The locations of the three major cartons in China (a) and the distribution of tectonic units and oil-gas fields in the Tarim Basin (b) and Sichuan Basin (c).
The Sichuan Basin covers an area of 1.8 × 105 km2 and is divided into six structural zones: the Western Sichuan Structural Zone, the Central Sichuan Structural Zone, the Southeastern Sichuan Structural Zone, the Southern Sichuan Structural Zone, the Southwestern Sichuan Structural Zone, and the Northern Sichuan Structural Zone (Figure 1(c)) (Shi et al., 2017). A succession of unmetamorphosed marine sediments—from Sinian to the lower Triassic—overlie on the volcanic basement (Zou et al., 2014a). The Sinian sequence is composed of the Lower Doushantuo Formation (Z1
The Tarim Basin is a large superimposed basin, with an area of 5.6 × 105 km2. It has experienced multi-cycle tectonic movements (Zhu et al., 2019) that eventually formed the present structural pattern, which contains five depressions and three uplifts (Figure 1(b)). All the marine oil and gas resources so far discovered in the Tarim Basin are distributed around the paleo-uplifts. A number of giant oil and gas fields, including Halahatang oil field, Tahe oil field, and Tazhong oil field, have been discovered in the Ordovician in the Tabei and Tazhong uplifts (Fang et al., 2016; Xiao et al., 2016; Zhu et al., 2016; Zhu et al., 2019; He et al., 2022). Two sets of potential marine source rocks—the Cambrian-Lower Ordovician and Middle-Upper Ordovician—have been identified and analyzed over several decades. However, it is still uncertain which set is the main source rocks (Zhang et al., 2002; Zhang and Huang, 2005; Li et al., 2015; Huang et al., 2016). A succession of unmetamorphosed marine sediments ranging from Sinian to Devonian overlie on the Pre-Sinian cratonic crystalline basement in the Tarim Basin (Zhu et al., 2019). The Lower-Middle Ordovician Yingshan Formation and the Middle Ordovician Yijianfang Formation, composed of calcarenites and dolomite, provide the main reservoirs of the Halahatang and Tahe oilfield (Xiao et al., 2016).
Geological evidences
Present burial depths and temperatures of reservoirs
Present burial depth of reservoirs
The main reservoirs in the Sichuan Basin are the Cambrian Longwangmiao Formation and the Sinian Dengying Formation (Wei et al., 2015; Yang et al., 2020a). Based on stratigraphic data from more than 20 wells, the present maximum depth of the bottom boundary of the two reservoirs has been determined in the Chuanzhong Uplift, Sichuan Basin (Figure 2). Figure 2 shows that the current burial depth of the two sets of reservoirs is deeper in the northeast, and gradually becoming shallower toward the southwest. The present burial depth of the Cambrian Longwangmiao Formation is mainly in the range of 4500‒4800 m (Figure 2(a)), while the present maximum burial depth of the Sinian Dengying Formation reservoir is less than 5500 m, generally 5300‒5500 m (Figure 2(b)). Clearly, the present burial depth of the reservoirs in the Sichuan Basin is insufficient to cause complete cracking of crude oil to into dry gas.
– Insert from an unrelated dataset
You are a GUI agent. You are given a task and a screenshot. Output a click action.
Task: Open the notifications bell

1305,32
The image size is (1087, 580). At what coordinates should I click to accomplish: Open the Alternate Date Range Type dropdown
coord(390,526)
Contour map of burial depths at the bottom boundaries of the gas reservoirs in the Longwangmiao (a) and Dengying formations (b), Sichuan Basin.
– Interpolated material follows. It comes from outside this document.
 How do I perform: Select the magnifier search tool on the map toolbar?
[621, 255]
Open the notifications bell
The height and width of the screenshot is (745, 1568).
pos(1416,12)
The major reservoirs in the Tarim Basin are in the Cambrian–Ordovician dolomite (Zhao et al., 2012; Zhu et al., 2019). Few wells have been drilled through the Cambrian anywhere in the basin so, for this study, the current burial depth of the bottom boundary of the Ordovician reservoirs in the Tabei area of the Tarim Basin was determined on the basis of stratigraphic data from 94 wells. Figure 3 shows that the present burial depth of the Ordovician dolomite reservoir in the Tabei area gradually decreases from west to east. It generally exceeds 5500 m and reaches more than 7000 m in the west of the Tabei area (Figure 3). Recently, light crude oil has been obtained from the Cambrian reservoir at more than 8200 m in Luntan-1 well (Yang et al., 2020b, 2020c).
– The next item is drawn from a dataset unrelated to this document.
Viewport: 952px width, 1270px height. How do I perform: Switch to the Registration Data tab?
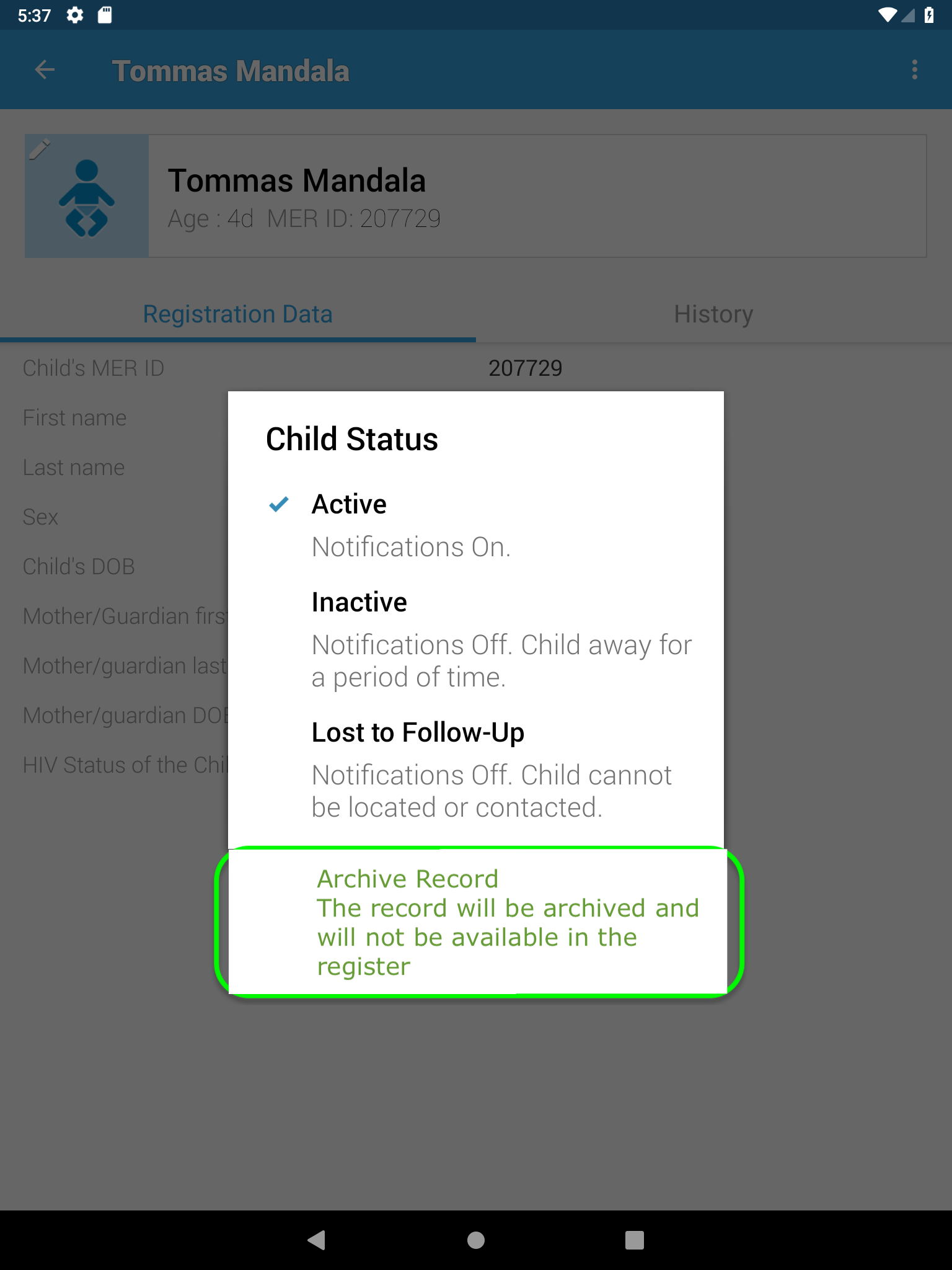237,314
Contour map of burial depths at the bottom boundaries of the Ordovician oil reservoirs in the Tabei area, Tarim Basin.
Present temperature of reservoirs
Using bore-holes of temperature data, the present burial depth of reservoirs, and the geothermal gradients, this study describes the current temperatures and geothermal system of the Cambrian Longwangmiao and Sinian Dengying formations in the Sichuan Basin (Figure 4), and the carbonate reservoirs at 6000 m and 7000 m in the Tabei area (Figure 5). The distribution of isotherms shows that the present reservoir temperature of the Sinian Dengying Formation in the Chuanzhong Uplift is about 10 °C higher than that of the Cambrian Longwangmiao Formation, although both are generally less than 150 °C (Figure 4). The Cambrian–Ordovician reservoirs in the Tabei area are much deeper than the Sinian–Cambrian reservoirs in the Chuanzhong Uplift (Figures 2 and 3) and also have reservoir temperatures 30‒40 °C higher than those of the Sichuan Basin reservoirs (Figures 4 and 5). Although the geothermal gradient in the Tabei area is relatively low (∼20 °C/km), the maximum temperatures of the reservoirs at 6000 m and 7000 m in the northern part of the Yakela Fault-Uplift exceed 160 °C and 190 °C, respectively (Figure 5).

Isotherms of the Longwangmiao (a) and Dengying formations (b), Sichuan Basin.

Isotherms at 6000 m (a) and 7000 m (b) reservoirs in the Tabei area, Tarim Basin.
Both the present depths and the temperatures of the Cambrian–Ordovician reservoirs in the Tarim Basin are much greater than those of the Sinian–Cambrian reservoirs in the Sichuan Basin, which appears counter-intuitive given the fact that a large amounts of commercial liquid oil and gas have been discovered in the Tarim Basin, while the Sichuan Basin apparently only contains dry gas (Jin and Cai, 2006; Zhang et al., 2007; Zhao et al., 2007). The present burial depth (<5500 m) and temperature (<150 °C) of the reservoirs in the Sichuan Basin are clearly insufficient to cause complete cracking crude oil into dry gas, which indicates that present burial depths and temperatures of reservoirs are not the main factors controlling the differences between the hydrocarbon phases in the deep to ultra-deep reservoirs of the Sichuan and the Tarim basins.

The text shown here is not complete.